== Records

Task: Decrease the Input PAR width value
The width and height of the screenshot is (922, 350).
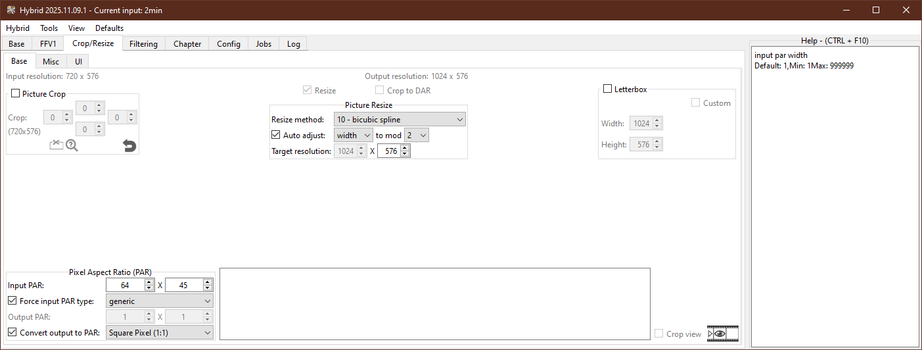Action: click(149, 288)
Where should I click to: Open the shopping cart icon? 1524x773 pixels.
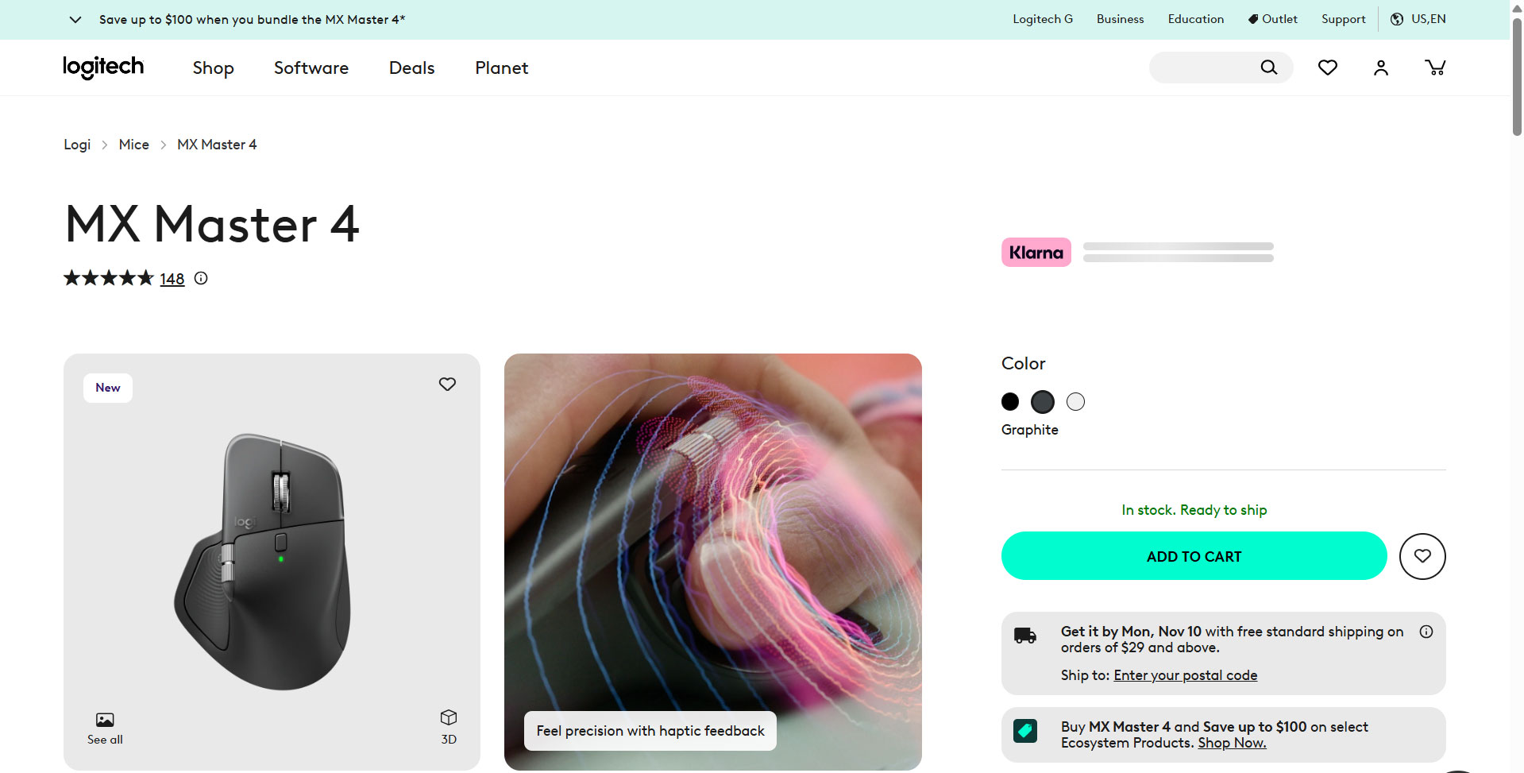tap(1434, 68)
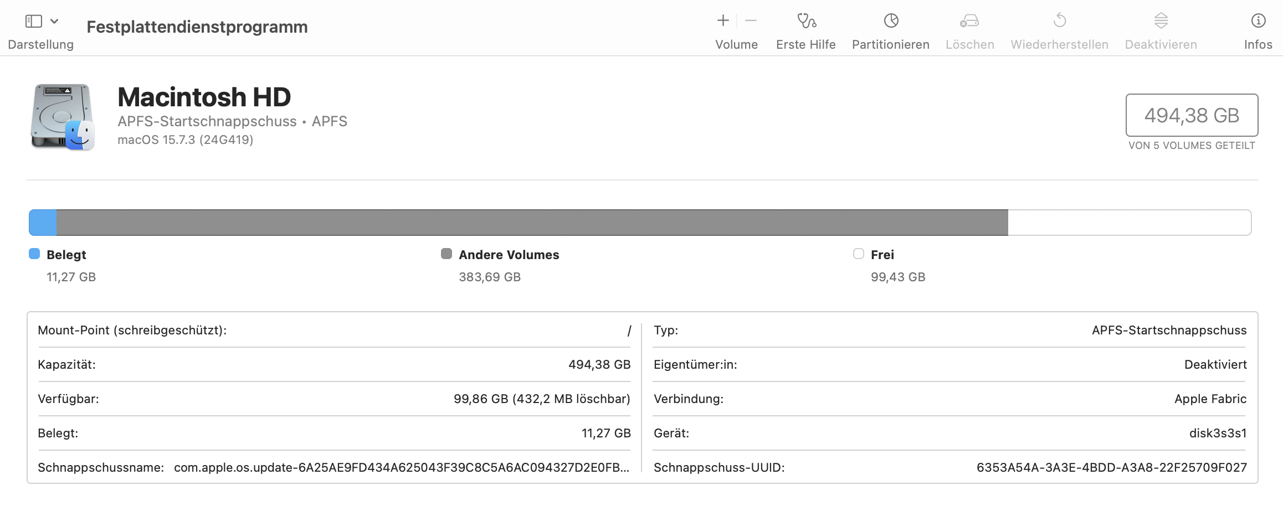Click the minus icon to remove volume
Image resolution: width=1283 pixels, height=516 pixels.
[x=751, y=21]
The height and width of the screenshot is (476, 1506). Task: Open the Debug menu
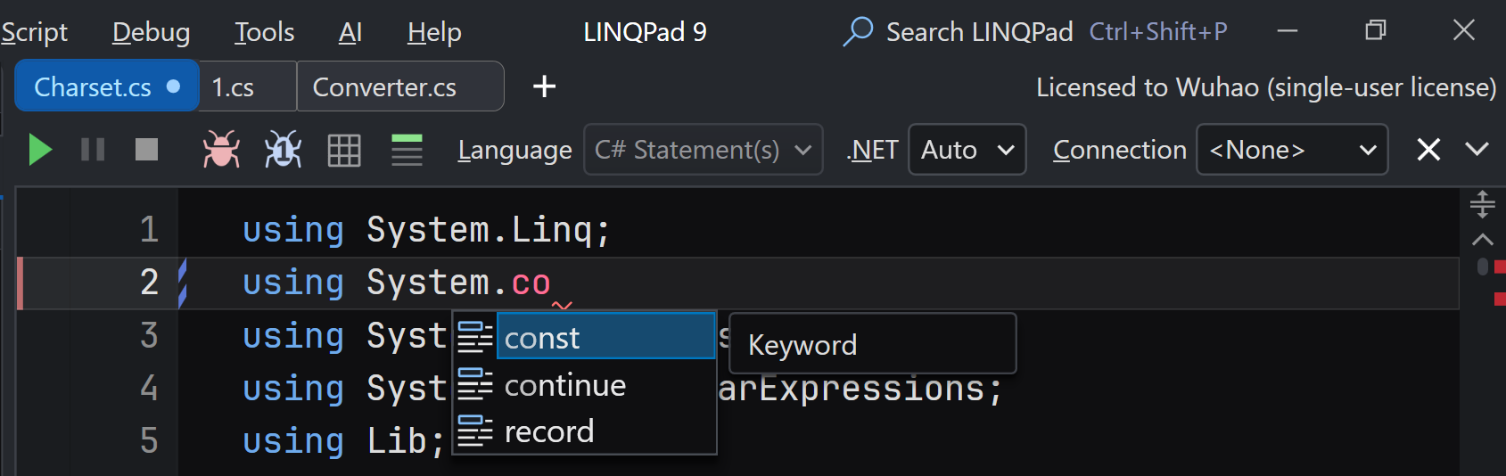(x=151, y=32)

====

Short task:
Copy out every line of the material above word for word, leaving out the pictures.

Complete response:
Task: Decrease the Input PAR width value
The width and height of the screenshot is (922, 350).
Action: click(149, 288)
Where should I click to: Open the shopping cart icon? 1524x773 pixels.
tap(1434, 68)
Click the minus icon to remove volume
Image resolution: width=1283 pixels, height=516 pixels.
[x=751, y=21]
The height and width of the screenshot is (476, 1506). Task: Open the Debug menu
(x=151, y=32)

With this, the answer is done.